## Task requirements
Would you repeat the whole listing exactly?

## Record excerpts

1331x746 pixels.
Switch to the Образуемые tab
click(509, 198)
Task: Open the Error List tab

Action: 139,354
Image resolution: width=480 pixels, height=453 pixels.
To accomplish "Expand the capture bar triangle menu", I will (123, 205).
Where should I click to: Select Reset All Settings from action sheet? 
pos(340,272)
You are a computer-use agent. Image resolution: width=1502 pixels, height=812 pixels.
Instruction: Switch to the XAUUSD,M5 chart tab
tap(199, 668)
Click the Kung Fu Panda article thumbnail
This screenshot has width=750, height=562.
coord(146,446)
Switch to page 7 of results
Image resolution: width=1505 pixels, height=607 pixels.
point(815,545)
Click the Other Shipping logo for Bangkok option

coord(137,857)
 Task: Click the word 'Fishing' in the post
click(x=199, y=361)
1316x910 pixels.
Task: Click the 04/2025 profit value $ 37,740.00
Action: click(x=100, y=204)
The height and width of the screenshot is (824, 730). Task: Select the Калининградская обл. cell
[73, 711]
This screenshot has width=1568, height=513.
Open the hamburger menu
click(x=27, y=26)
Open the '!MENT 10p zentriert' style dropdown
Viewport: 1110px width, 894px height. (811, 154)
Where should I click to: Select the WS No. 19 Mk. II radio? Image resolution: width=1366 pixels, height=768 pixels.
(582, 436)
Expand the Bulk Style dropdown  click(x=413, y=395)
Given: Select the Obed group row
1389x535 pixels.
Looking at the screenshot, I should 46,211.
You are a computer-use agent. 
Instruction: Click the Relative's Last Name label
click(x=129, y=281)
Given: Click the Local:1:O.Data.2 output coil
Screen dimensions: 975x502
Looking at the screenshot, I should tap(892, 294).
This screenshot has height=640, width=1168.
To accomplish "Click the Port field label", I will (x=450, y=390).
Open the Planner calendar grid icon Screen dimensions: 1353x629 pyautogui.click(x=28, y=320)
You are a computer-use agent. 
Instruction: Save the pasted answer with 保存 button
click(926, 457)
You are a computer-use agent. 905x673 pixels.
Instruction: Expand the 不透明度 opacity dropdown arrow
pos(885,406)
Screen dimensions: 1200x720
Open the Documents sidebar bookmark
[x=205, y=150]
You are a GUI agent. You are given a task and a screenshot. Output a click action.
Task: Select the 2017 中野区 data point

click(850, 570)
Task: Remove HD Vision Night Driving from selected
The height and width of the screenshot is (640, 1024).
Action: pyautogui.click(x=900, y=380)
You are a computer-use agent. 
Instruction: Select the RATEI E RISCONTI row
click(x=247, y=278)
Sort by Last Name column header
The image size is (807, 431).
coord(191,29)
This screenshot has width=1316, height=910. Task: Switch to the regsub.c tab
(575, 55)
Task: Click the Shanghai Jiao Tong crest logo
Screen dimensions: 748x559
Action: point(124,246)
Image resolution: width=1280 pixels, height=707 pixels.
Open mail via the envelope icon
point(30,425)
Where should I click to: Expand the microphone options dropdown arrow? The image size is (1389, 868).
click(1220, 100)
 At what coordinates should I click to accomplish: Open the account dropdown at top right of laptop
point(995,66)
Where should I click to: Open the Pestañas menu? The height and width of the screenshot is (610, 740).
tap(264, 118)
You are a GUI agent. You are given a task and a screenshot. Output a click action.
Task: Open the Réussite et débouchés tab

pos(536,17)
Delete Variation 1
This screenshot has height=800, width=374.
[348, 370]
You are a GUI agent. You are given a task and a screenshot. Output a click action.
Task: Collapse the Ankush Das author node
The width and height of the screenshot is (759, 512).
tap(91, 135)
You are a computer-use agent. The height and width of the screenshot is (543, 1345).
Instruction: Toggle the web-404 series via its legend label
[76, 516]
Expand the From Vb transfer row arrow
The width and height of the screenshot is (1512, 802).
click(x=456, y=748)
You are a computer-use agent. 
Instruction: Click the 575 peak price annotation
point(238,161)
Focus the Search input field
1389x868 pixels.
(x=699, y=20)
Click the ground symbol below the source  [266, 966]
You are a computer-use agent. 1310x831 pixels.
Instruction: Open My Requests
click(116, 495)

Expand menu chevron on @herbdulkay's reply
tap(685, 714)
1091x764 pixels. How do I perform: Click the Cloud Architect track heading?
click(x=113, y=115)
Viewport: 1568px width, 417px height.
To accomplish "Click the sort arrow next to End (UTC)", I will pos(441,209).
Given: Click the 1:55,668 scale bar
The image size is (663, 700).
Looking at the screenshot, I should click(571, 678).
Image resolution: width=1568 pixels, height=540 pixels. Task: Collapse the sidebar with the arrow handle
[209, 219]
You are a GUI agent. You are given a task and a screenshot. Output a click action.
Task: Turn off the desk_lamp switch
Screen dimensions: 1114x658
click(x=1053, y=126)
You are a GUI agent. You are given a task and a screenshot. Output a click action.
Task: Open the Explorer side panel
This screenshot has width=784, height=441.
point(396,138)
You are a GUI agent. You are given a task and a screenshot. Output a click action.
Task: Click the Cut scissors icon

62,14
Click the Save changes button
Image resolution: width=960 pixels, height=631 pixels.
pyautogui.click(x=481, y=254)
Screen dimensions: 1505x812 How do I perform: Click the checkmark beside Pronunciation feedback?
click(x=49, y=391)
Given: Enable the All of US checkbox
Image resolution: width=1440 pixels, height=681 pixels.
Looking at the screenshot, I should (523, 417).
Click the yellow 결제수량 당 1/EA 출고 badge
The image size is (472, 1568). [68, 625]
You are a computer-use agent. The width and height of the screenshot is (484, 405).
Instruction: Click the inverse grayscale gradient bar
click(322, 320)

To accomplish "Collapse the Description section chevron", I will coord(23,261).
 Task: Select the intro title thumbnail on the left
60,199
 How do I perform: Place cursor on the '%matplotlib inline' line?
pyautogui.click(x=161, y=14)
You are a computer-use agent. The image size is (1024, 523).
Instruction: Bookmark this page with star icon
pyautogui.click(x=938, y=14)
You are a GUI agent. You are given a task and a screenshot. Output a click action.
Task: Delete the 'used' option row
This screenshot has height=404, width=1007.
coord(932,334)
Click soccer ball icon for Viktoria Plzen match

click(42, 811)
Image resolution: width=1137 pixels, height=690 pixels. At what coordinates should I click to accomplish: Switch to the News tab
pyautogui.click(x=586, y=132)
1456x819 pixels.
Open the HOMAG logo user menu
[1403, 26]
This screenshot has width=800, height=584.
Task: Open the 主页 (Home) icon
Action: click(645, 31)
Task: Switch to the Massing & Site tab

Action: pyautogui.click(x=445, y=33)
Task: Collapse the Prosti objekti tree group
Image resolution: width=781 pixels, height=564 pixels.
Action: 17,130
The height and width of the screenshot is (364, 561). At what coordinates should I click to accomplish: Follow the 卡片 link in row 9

## Exercise result
1331x746 pixels.
Switch to the Образуемые tab
click(509, 198)
Task: Open the Error List tab

Action: 139,354
Image resolution: width=480 pixels, height=453 pixels.
To accomplish "Expand the capture bar triangle menu", I will (123, 205).
Where should I click to: Select Reset All Settings from action sheet? 
pos(340,272)
You are a computer-use agent. Image resolution: width=1502 pixels, height=812 pixels.
Instruction: Switch to the XAUUSD,M5 chart tab
tap(199, 668)
Click the Kung Fu Panda article thumbnail
This screenshot has width=750, height=562.
coord(146,446)
Switch to page 7 of results
Image resolution: width=1505 pixels, height=607 pixels.
point(815,545)
Click the Other Shipping logo for Bangkok option

coord(137,857)
 Task: Click the word 'Fishing' in the post
click(x=199, y=361)
1316x910 pixels.
Task: Click the 04/2025 profit value $ 37,740.00
Action: click(x=100, y=204)
The height and width of the screenshot is (824, 730). Task: Select the Калининградская обл. cell
[73, 711]
This screenshot has width=1568, height=513.
Open the hamburger menu
click(x=27, y=26)
Open the '!MENT 10p zentriert' style dropdown
Viewport: 1110px width, 894px height. (811, 154)
Where should I click to: Select the WS No. 19 Mk. II radio? Image resolution: width=1366 pixels, height=768 pixels.
(582, 436)
Expand the Bulk Style dropdown  click(x=413, y=395)
Given: Select the Obed group row
1389x535 pixels.
Looking at the screenshot, I should 46,211.
You are a computer-use agent. 
Instruction: Click the Relative's Last Name label
click(x=129, y=281)
Given: Click the Local:1:O.Data.2 output coil
Screen dimensions: 975x502
Looking at the screenshot, I should tap(892, 294).
This screenshot has height=640, width=1168.
To accomplish "Click the Port field label", I will (x=450, y=390).
Open the Planner calendar grid icon Screen dimensions: 1353x629 pyautogui.click(x=28, y=320)
You are a computer-use agent. 
Instruction: Save the pasted answer with 保存 button
click(926, 457)
You are a computer-use agent. 905x673 pixels.
Instruction: Expand the 不透明度 opacity dropdown arrow
pos(885,406)
Screen dimensions: 1200x720
Open the Documents sidebar bookmark
[x=205, y=150]
You are a GUI agent. You are given a task and a screenshot. Output a click action.
Task: Select the 2017 中野区 data point

click(850, 570)
Task: Remove HD Vision Night Driving from selected
The height and width of the screenshot is (640, 1024).
Action: pyautogui.click(x=900, y=380)
You are a computer-use agent. 
Instruction: Select the RATEI E RISCONTI row
click(x=247, y=278)
Sort by Last Name column header
The image size is (807, 431).
coord(191,29)
This screenshot has width=1316, height=910. Task: Switch to the regsub.c tab
(575, 55)
Task: Click the Shanghai Jiao Tong crest logo
Screen dimensions: 748x559
Action: point(124,246)
Image resolution: width=1280 pixels, height=707 pixels.
Open mail via the envelope icon
point(30,425)
Where should I click to: Expand the microphone options dropdown arrow? The image size is (1389, 868).
click(1220, 100)
 At what coordinates should I click to accomplish: Open the account dropdown at top right of laptop
point(995,66)
Where should I click to: Open the Pestañas menu? The height and width of the screenshot is (610, 740).
tap(264, 118)
You are a GUI agent. You are given a task and a screenshot. Output a click action.
Task: Open the Réussite et débouchés tab

pos(536,17)
Delete Variation 1
This screenshot has height=800, width=374.
[348, 370]
You are a GUI agent. You are given a task and a screenshot. Output a click action.
Task: Collapse the Ankush Das author node
The width and height of the screenshot is (759, 512).
tap(91, 135)
You are a computer-use agent. The height and width of the screenshot is (543, 1345).
Instruction: Toggle the web-404 series via its legend label
[76, 516]
Expand the From Vb transfer row arrow
The width and height of the screenshot is (1512, 802).
click(x=456, y=748)
You are a computer-use agent. 
Instruction: Click the 575 peak price annotation
point(238,161)
Focus the Search input field
1389x868 pixels.
(x=699, y=20)
Click the ground symbol below the source  [266, 966]
You are a computer-use agent. 1310x831 pixels.
Instruction: Open My Requests
click(116, 495)

Expand menu chevron on @herbdulkay's reply
tap(685, 714)
1091x764 pixels. How do I perform: Click the Cloud Architect track heading?
click(x=113, y=115)
Viewport: 1568px width, 417px height.
To accomplish "Click the sort arrow next to End (UTC)", I will pos(441,209).
Given: Click the 1:55,668 scale bar
The image size is (663, 700).
Looking at the screenshot, I should click(571, 678).
Image resolution: width=1568 pixels, height=540 pixels. Task: Collapse the sidebar with the arrow handle
[209, 219]
You are a GUI agent. You are given a task and a screenshot. Output a click action.
Task: Turn off the desk_lamp switch
Screen dimensions: 1114x658
click(x=1053, y=126)
You are a GUI agent. You are given a task and a screenshot. Output a click action.
Task: Open the Explorer side panel
This screenshot has width=784, height=441.
point(396,138)
You are a GUI agent. You are given a task and a screenshot. Output a click action.
Task: Click the Cut scissors icon

62,14
Click the Save changes button
Image resolution: width=960 pixels, height=631 pixels.
pyautogui.click(x=481, y=254)
Screen dimensions: 1505x812 How do I perform: Click the checkmark beside Pronunciation feedback?
click(x=49, y=391)
Given: Enable the All of US checkbox
Image resolution: width=1440 pixels, height=681 pixels.
Looking at the screenshot, I should (523, 417).
Click the yellow 결제수량 당 1/EA 출고 badge
The image size is (472, 1568). [68, 625]
You are a computer-use agent. The width and height of the screenshot is (484, 405).
Instruction: Click the inverse grayscale gradient bar
click(322, 320)

To accomplish "Collapse the Description section chevron", I will coord(23,261).
 Task: Select the intro title thumbnail on the left
60,199
 How do I perform: Place cursor on the '%matplotlib inline' line?
pyautogui.click(x=161, y=14)
You are a computer-use agent. The image size is (1024, 523).
Instruction: Bookmark this page with star icon
pyautogui.click(x=938, y=14)
You are a GUI agent. You are given a task and a screenshot. Output a click action.
Task: Delete the 'used' option row
This screenshot has height=404, width=1007.
coord(932,334)
Click soccer ball icon for Viktoria Plzen match

click(42, 811)
Image resolution: width=1137 pixels, height=690 pixels. At what coordinates should I click to accomplish: Switch to the News tab
pyautogui.click(x=586, y=132)
1456x819 pixels.
Open the HOMAG logo user menu
[1403, 26]
This screenshot has width=800, height=584.
Task: Open the 主页 (Home) icon
Action: click(645, 31)
Task: Switch to the Massing & Site tab

Action: pyautogui.click(x=445, y=33)
Task: Collapse the Prosti objekti tree group
Image resolution: width=781 pixels, height=564 pixels.
Action: 17,130
The height and width of the screenshot is (364, 561). At what coordinates should I click to accomplish: Follow the 卡片 link in row 9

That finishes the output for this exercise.